* **WHAT IS EXPECTED**
Given the entries that follow, write out exactly the lines starting at the one containing "Brands (352, 165)" and ending at the one containing "Products (452, 1857)", both ends included, and only those.

* **EXERCISE MATERIALS**
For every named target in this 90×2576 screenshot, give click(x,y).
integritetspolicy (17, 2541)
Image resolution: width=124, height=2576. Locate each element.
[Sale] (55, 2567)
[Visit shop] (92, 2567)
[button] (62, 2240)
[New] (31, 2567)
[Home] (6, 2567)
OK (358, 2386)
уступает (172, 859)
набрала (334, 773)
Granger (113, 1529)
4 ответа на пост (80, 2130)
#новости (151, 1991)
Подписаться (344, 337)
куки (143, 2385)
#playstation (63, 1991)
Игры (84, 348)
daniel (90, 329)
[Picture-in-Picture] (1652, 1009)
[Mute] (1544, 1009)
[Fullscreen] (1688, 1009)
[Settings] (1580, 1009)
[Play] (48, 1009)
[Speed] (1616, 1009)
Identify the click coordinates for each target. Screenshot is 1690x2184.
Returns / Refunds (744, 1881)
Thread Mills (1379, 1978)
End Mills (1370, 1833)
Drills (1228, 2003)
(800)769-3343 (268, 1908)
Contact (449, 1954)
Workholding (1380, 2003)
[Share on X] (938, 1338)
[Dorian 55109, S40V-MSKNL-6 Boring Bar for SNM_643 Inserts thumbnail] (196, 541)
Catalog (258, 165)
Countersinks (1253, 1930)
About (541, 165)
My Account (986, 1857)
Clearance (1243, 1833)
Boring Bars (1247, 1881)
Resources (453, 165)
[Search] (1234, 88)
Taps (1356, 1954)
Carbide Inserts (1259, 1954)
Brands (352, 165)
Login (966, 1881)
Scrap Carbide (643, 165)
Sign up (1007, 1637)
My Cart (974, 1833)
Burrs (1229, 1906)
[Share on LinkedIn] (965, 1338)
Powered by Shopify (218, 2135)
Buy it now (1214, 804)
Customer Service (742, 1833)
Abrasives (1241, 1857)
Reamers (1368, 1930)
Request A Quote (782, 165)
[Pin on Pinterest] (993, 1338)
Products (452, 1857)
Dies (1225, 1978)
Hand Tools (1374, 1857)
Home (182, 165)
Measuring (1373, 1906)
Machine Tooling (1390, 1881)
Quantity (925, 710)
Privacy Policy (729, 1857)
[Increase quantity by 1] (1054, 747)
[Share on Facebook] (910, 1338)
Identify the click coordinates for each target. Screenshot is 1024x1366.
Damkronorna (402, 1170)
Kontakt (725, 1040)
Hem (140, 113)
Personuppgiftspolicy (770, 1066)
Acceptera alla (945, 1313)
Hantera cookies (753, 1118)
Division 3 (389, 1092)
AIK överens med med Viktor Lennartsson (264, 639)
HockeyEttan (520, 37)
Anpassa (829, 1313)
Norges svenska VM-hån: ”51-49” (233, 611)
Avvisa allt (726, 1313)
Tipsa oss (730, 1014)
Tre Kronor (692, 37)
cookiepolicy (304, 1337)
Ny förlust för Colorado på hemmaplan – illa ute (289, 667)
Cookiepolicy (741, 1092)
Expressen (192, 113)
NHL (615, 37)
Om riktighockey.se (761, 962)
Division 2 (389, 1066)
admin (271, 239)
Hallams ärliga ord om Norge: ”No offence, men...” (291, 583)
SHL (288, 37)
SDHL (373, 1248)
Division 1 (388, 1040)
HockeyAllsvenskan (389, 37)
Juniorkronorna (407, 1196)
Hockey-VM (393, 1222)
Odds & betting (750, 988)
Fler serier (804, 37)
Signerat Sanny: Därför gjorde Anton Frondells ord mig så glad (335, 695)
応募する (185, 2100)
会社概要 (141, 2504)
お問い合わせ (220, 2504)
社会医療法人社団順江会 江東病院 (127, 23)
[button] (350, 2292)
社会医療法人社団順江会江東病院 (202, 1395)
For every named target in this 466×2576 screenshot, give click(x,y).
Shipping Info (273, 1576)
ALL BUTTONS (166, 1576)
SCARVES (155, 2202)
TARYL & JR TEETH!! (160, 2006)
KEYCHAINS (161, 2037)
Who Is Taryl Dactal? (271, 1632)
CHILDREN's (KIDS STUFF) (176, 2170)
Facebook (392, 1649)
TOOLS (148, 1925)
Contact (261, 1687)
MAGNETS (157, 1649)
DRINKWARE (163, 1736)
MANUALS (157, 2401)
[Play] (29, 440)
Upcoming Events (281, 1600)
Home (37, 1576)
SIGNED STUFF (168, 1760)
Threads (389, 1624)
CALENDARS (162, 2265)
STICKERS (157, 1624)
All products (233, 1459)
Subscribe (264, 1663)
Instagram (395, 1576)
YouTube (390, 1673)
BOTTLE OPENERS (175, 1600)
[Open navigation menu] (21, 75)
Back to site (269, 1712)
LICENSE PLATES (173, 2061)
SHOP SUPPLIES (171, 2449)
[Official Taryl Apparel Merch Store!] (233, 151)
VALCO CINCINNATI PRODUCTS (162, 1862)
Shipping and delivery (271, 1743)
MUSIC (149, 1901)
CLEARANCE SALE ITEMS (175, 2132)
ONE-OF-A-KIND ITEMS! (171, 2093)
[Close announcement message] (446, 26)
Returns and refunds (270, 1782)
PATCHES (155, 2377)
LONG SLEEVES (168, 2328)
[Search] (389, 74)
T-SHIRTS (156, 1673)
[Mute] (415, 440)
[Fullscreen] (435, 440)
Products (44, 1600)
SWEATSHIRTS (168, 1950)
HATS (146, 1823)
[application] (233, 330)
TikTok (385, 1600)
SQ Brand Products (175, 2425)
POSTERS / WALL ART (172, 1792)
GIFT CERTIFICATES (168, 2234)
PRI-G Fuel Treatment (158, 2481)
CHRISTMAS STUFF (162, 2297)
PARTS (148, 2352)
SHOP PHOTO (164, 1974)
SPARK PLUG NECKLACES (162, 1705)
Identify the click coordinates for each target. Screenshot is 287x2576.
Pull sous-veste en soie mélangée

* **RESULT OF THE TASK**
Brands (352, 165)
Login (966, 1881)
Scrap Carbide (643, 165)
Sign up (1007, 1637)
My Cart (974, 1833)
Burrs (1229, 1906)
[Share on LinkedIn] (965, 1338)
Powered by Shopify (218, 2135)
Buy it now (1214, 804)
Customer Service (742, 1833)
Abrasives (1241, 1857)
Reamers (1368, 1930)
Request A Quote (782, 165)
[Pin on Pinterest] (993, 1338)
Products (452, 1857)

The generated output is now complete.